# Sandbox

### <span style="color:red">Please clean all outputs before add/commit/push</span>.

In [None]:
import numpy as np
import gymnasium as gym

### Gymnasium environment demo

In [None]:
env = gym.make("Blackjack-v1", sab=True) # create Blackjack environment following Sutto & Barto description

In [None]:
print("Observation space:", env.observation_space) # the agent can see the following: his current sum, whether he has a usable ace and the dealer's one showing card

print("\nSize of the Action space =", env.action_space.n) # the agent can only choose between 2 actions: Hit(1) or Stick(0)

In [None]:
env.reset() # reset the environment to an initial internal state (random state to ensure exploration here), returning an initial observation and info.

In [None]:
action = 2
has_action = env.action_space.contains(action)
print(f"Env contains action {action}: {has_action}") # check if the action space contains the action 2

random_action = env.action_space.sample() # sample a random action from the action space
print("\nRandomly sample action {random_action}")

In [None]:
env.step(1) # return the current observation

After receiving our first observation, we are only going to use the env.step(action) function to interact with the environment. This function takes an action as input and executes it in the environment. Because that action changes the state of the environment, it returns four useful variables to us. These are:

* `next_state` - This is the observation that the agent will receive after taking the action.
* `reward` - This is the reward that the agent will receive after taking the action.
* `terminated` - This is a boolean variable that indicates whether or not the environment has terminated.
* `truncated` - This is a boolean variable that also indicates whether the episode ended by early truncation, i.e., a time limit is reached.
* `info` - This is a dictionary that might contain additional information about the environment.

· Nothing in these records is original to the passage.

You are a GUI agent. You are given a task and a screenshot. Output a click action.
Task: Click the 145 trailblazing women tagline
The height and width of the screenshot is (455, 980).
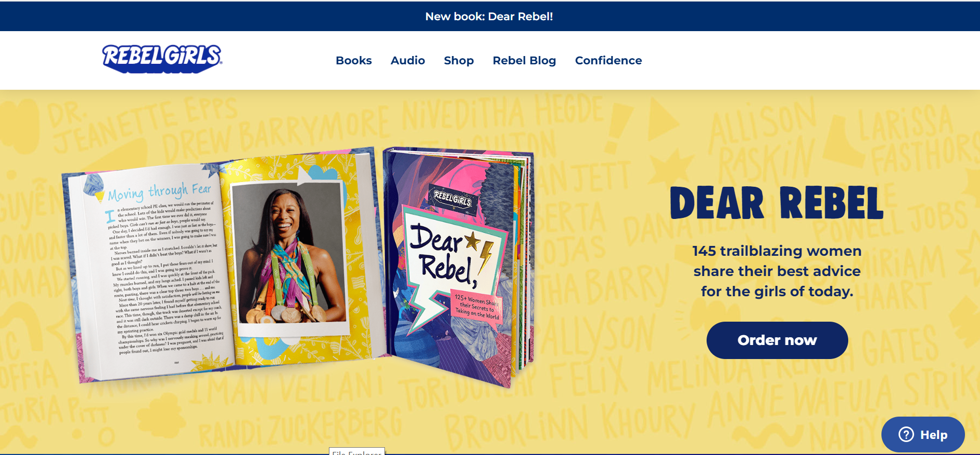777,271
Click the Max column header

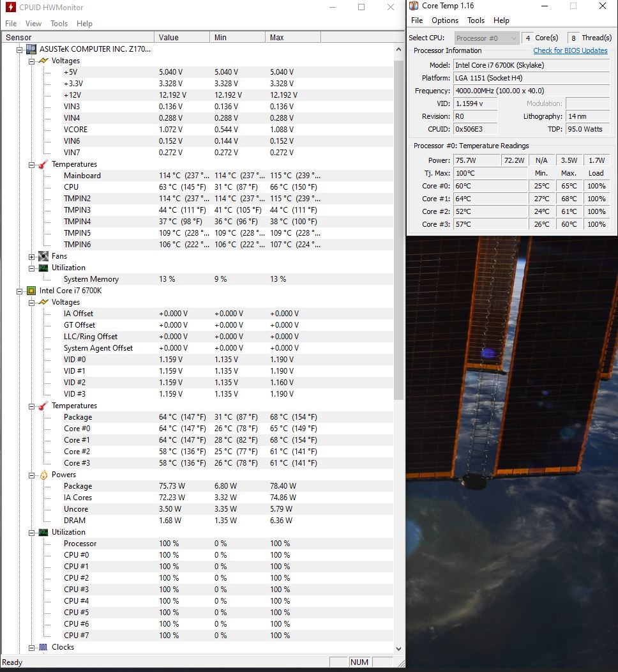[x=277, y=38]
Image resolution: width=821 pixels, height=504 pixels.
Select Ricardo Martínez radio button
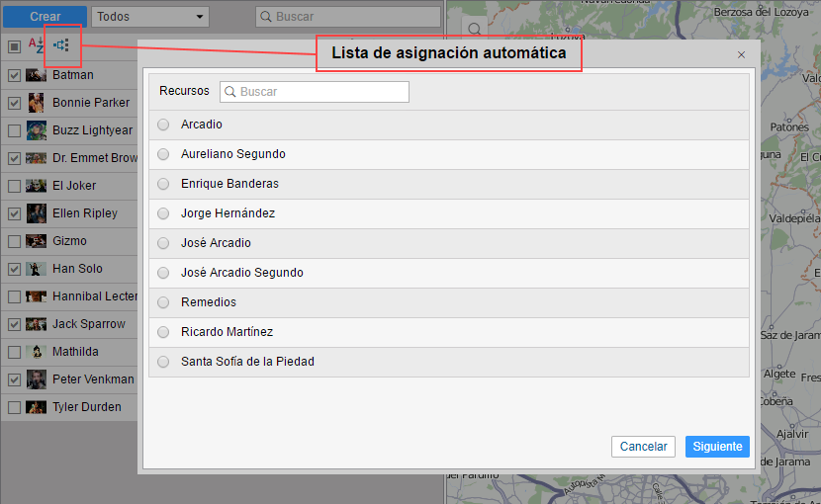coord(163,332)
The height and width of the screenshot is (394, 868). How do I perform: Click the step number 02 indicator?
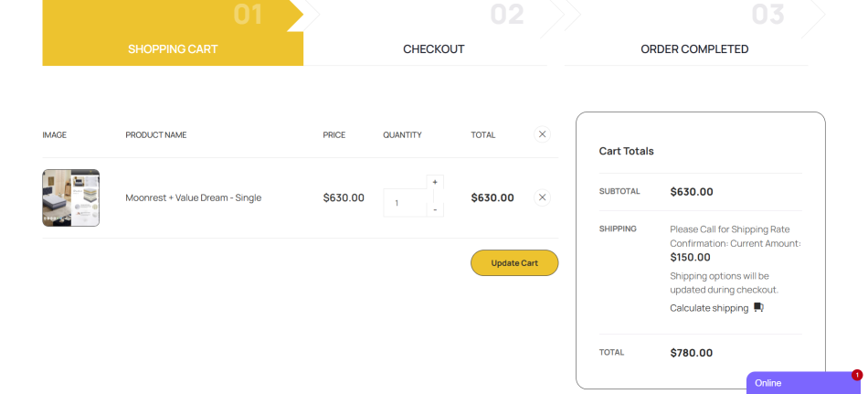pyautogui.click(x=506, y=15)
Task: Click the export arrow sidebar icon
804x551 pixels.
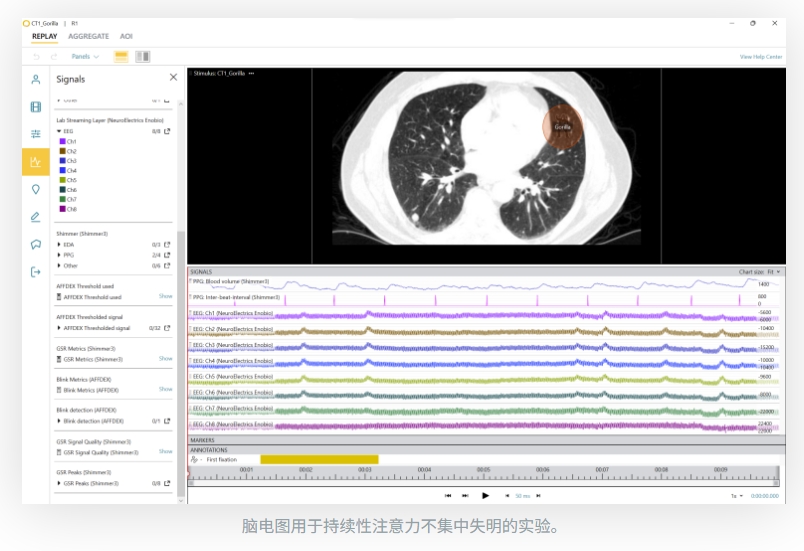Action: click(x=36, y=271)
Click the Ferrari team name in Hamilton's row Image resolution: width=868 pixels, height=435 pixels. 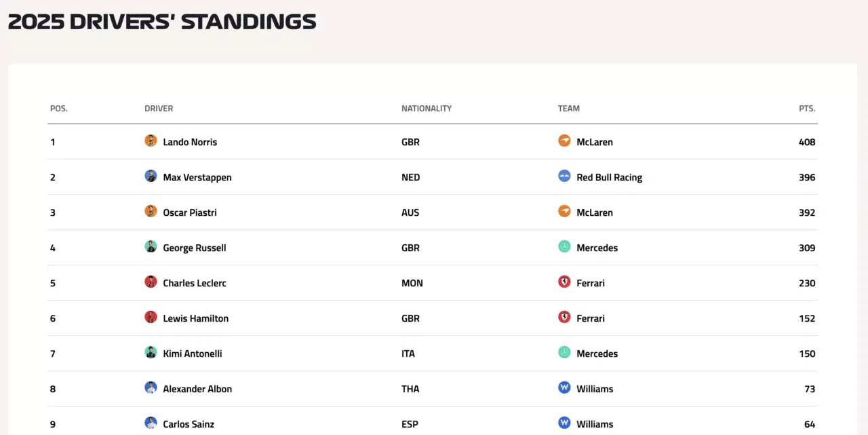(x=591, y=318)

### Demo why default_dict can be useful

In [None]:
from collections import defaultdict 
    
d = defaultdict(int) 
L = [1, 2, 3, 4, 2, 4, 1, 2] 
for i in L: 
    d[i] += 1 # value by default is 0 therefore there is no need to initialize it => no error
print(d) 

d = defaultdict(lambda: 0) # another way to declare the default value
L = [1, 2, 3, 4, 2, 4, 1, 2] 
for i in L: 
    d[i] += 1
print(d) 

### Gymnasium environments management

In [None]:
gym.pprint_registry() # show registered environments
dict_envs = gym.envs.registration.registry.items() # fetch all env_id:env_builder pairs

In [None]:
# create a fake env to register
class FakeEnv(gym.Env):
    def __init__(self, n: int):
        self.action_space = gym.spaces.Discrete(n=n)
        self.observation_space = gym.spaces.Box(low=0, high=1, shape=(3,3), dtype=np.uint8)

In [None]:
# register a custom env

with gym.envs.registration.namespace(ns="my_envs"):
    gym.register(
        id="fake_env",
        entry_point=FakeEnv
    )
    print(f"New environment was registered in the namespace: {gym.envs.registration.current_namespace}")

# then run gym.pprint_registry() to see your env registered in the list

In [None]:
gym.spec(env_id="my_envs/fake_env") # print specifications of an env

In [None]:
fake_env = gym.make(id="my_envs/fake_env", n=10) # create the environment

print(fake_env.unwrapped.action_space)
print(fake_env.unwrapped.observation_space)

### free zone

In [None]:
pass